Convert the list keep into a set, since that will be checked frequently. Iterate over train, since you want to keep order and repeats. That makes set not an option. Even if it was, it wouldn't help, since the iteration would have to happen anyway:
keeps = set(keep)
train_keep = [k for k in train if k in keeps]
A lazier, and probably slower version would be something like
train_keep = filter(lambda x: x in keeps, train)
Neither of these options will give you a large speedup you'd probably be better off using numpy or pandas or some other library that implements the loops in C and stores numbers as something simpler than full-blown python objects. Here is a sample numpy solution:
train = np.array([...])
keep = np.array([...])
train_keep = train[np.isin(train, keep)]
This is likely an O(M * N) algorithm rather than O(M) set lookup, but if checking N elements in keep is faster than a nominally O(1) lookup, you win.
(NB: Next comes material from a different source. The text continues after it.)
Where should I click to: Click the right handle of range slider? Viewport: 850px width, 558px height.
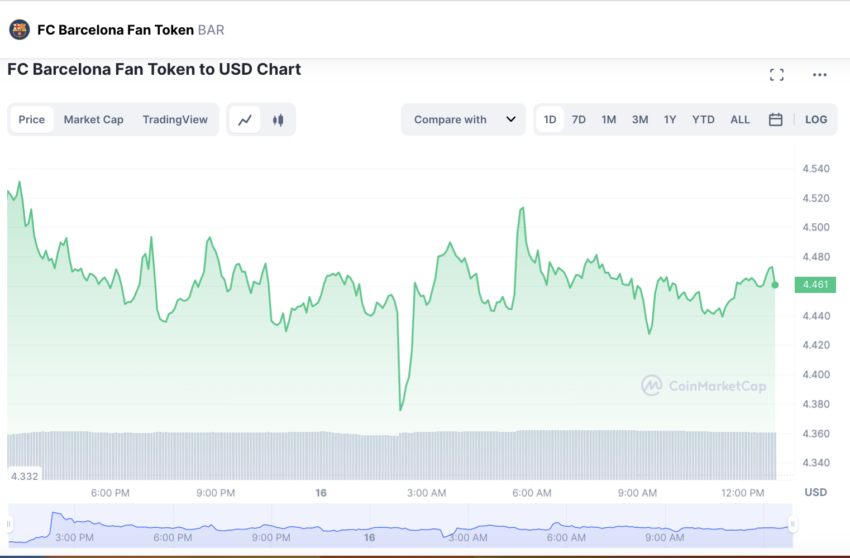click(792, 524)
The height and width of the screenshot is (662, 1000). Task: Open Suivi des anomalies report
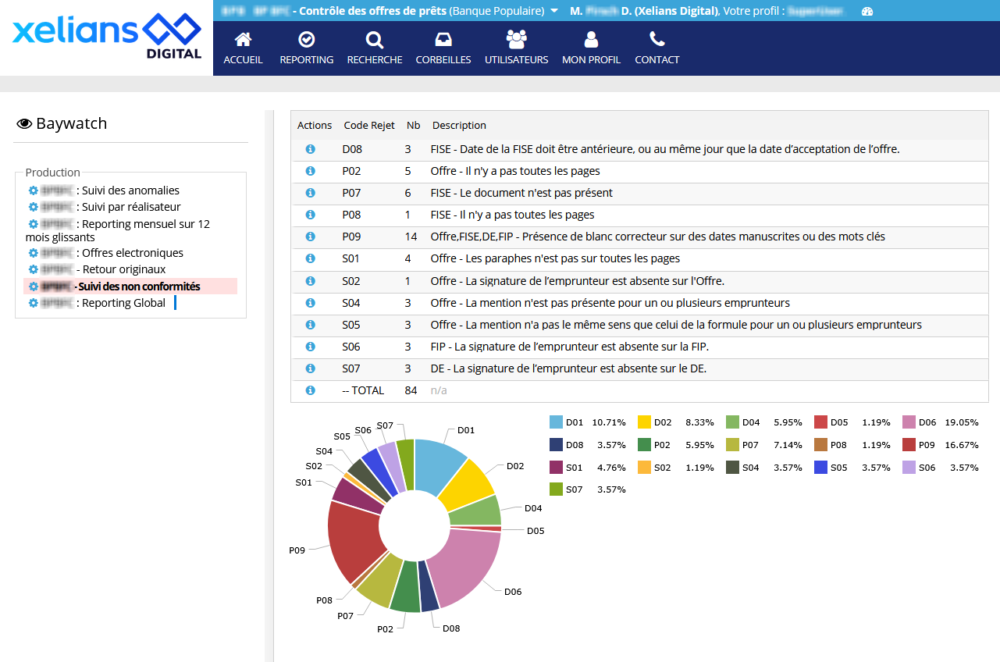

You can get something closer to O(M log(N)) using sorted lookup:
train = np.array([...])
keep = np.array([...])
keep.sort()
ind = np.searchsorted(keep, train, side='left')
ind[ind == keep.size] -= 1
train_keep = train[keep[ind] == train]
A better alternative might be to append np.inf or a maximum out-of-bounds integer to the sorted keep array, so you don't have to distinguish missing from edge elements with extra at all. Something like np.max(train.max() + 1, keep.max()) would do:
train = np.array([...])
keep = np.array([... 99999])
keep.sort()
ind = np.searchsorted(keep, train, side='left')
train_keep = train[keep[ind] == train]
For random inputs with train.size = 10000 and keep.size = 10, the numpy method is ~10x faster on my laptop.